Powell's legacy celebrated this week

With the 150th anniversary of Maj. John Wesley Powell’s historic expedition down the Green River this week, several events are planned to help celebrate and honor Powell’s initial 1869 expedition.

The 150th celebration started Wednesday evening, celebrating Powell’s launch from Green River. An opening reception and discussion about Powell and the future of the Colorado River also took place Wednesday evening.

On Thursday, a cleanup of the Green River will take place from 8:30-11:30 a.m., with lunch scheduled to take place at Expedition Island afterward.

A presentation titled “Powell’s Grand Canyon” will take place from noon to 1 p.m. at the island, followed by an art show from 1-2 p.m., and a youth and education in science program by the USGS from 4-5 p.m. Additional discussions will take place at the island until 8:30 p.m.

On Friday, the SCREE Expedition will launch during an activity from 8-9 a.m., followed by events and activities scheduled from 10 a.m., to 4 p.m., at the island.

The museum has also created a display focused on Powell’s expedition and life afterward.

“There’s some fun stuff here,” Dave Mead, exhibits coordinator for the museum, said.

Mead said the initial expedition was much less a scientific endeavor than the second, and the men who came to Green River Station were a ragtag group of adventurers.

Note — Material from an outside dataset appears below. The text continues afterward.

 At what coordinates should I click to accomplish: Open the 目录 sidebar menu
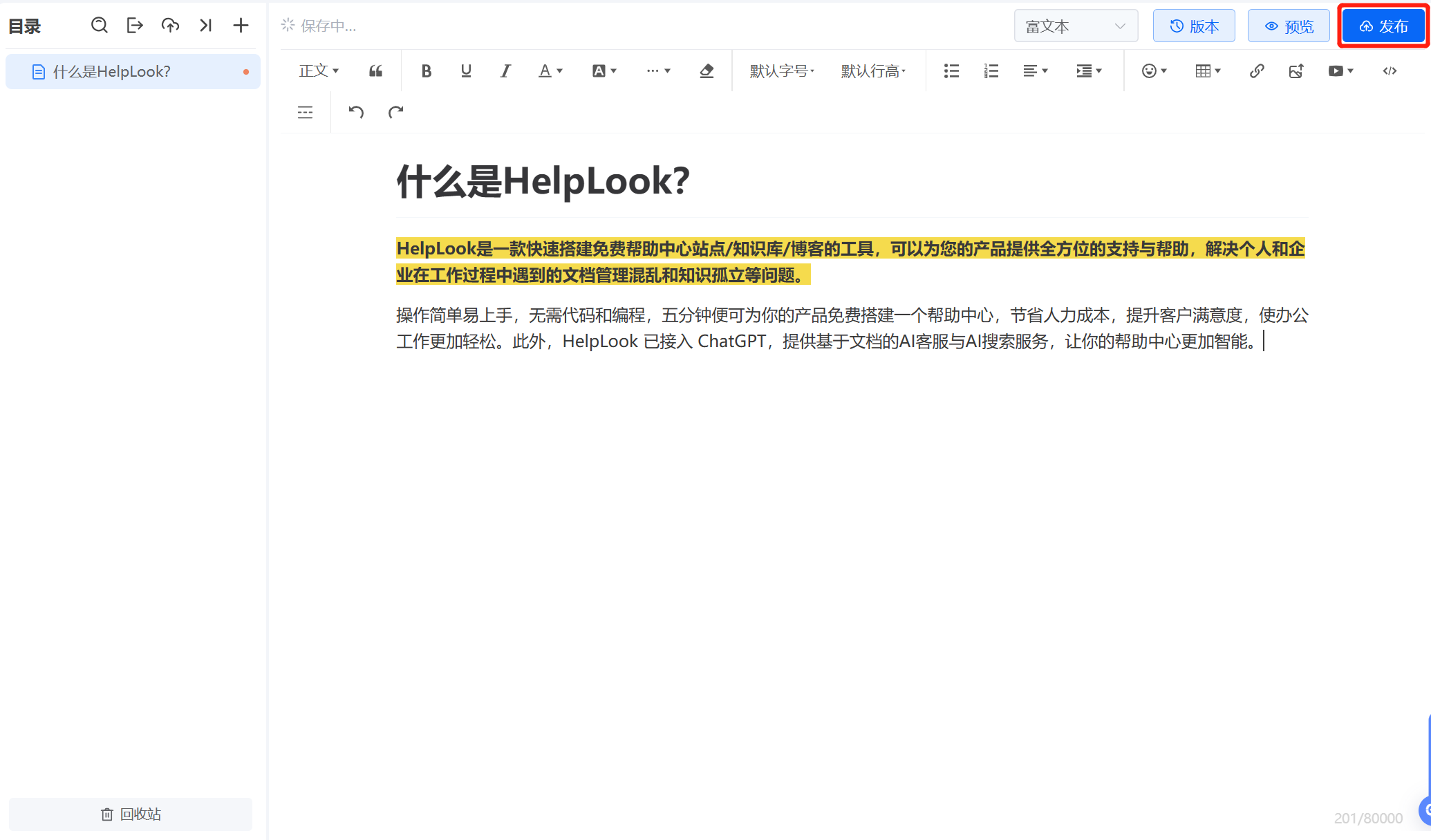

“We reached Fort (Bridger), and then on to Green River Station on the Union Pacific railroad, where we camped and awaited orders and in the meantime tried to drink all the whiskey there was in town,” an entry in John Colton “Jack” Sumner’s journal, quoted on the museum’s display, states. “The result was a failure, as Jake Fields persisted in making it faster than we could drink it.”

Fields operated the Green River Station and is considered the father of the town, having operated the Green River Station and a mail service known as the Jackass Express.

After pushing off, the expedition would be forced to unload a ton of equipment and lead the boats through rapids they encountered at Ashley Falls in Utah, which Mead said is now under the Flaming Gorge Reservoir.

This is what Mead says he admires most about the expedition, that the men would unload, transport and reload several tons of equipment in boats as they made their way down river, in their attempt to avoid severe rapids. Ashley Falls would only be a teaser for what the men ran into further down the river.

One of the boats would get destroyed at a place known as Disaster Falls, and Powell would experience a sleepless night about the potential loss of barometers his men used to measure the altitude during the trek.

“I have determined to get the barometers from the wreck, if they are there…” Powell’s diary entry, made June 10, 1869, states.

“Sumner and Dunn volunteer to take the little boat and make the attempt. They start, reach it, and out come the barometers! The boys set up a shout, and I join them, pleased that they should be as glad as myself to save the instruments. When the boat lands on our side, I find that the only things saved from the wreck were the barometers, a package of thermometers, and a three-gallon keg of whiskey. The last is what the men were shouting about.”

The journey was rough and a few men abandoned the expedition. One man, Frank Goodman, left early on and eventually settled in Vernal, Utah. Three others, Oramel Howland, Seneca Howland and Bill Dunn left the group a few days prior to the expedition’s conclusion, not knowing what lied ahead of the group and convinced they could no longer survive the river’s dangers. They were allegedly killed by members of the Shivwits tribe, mistaking the three for miners who attacked a young girl.

Mead said Powell’s name was immortalized in the naming of Lake Powell between Utah and Arizona, as well as the mineral Powellite.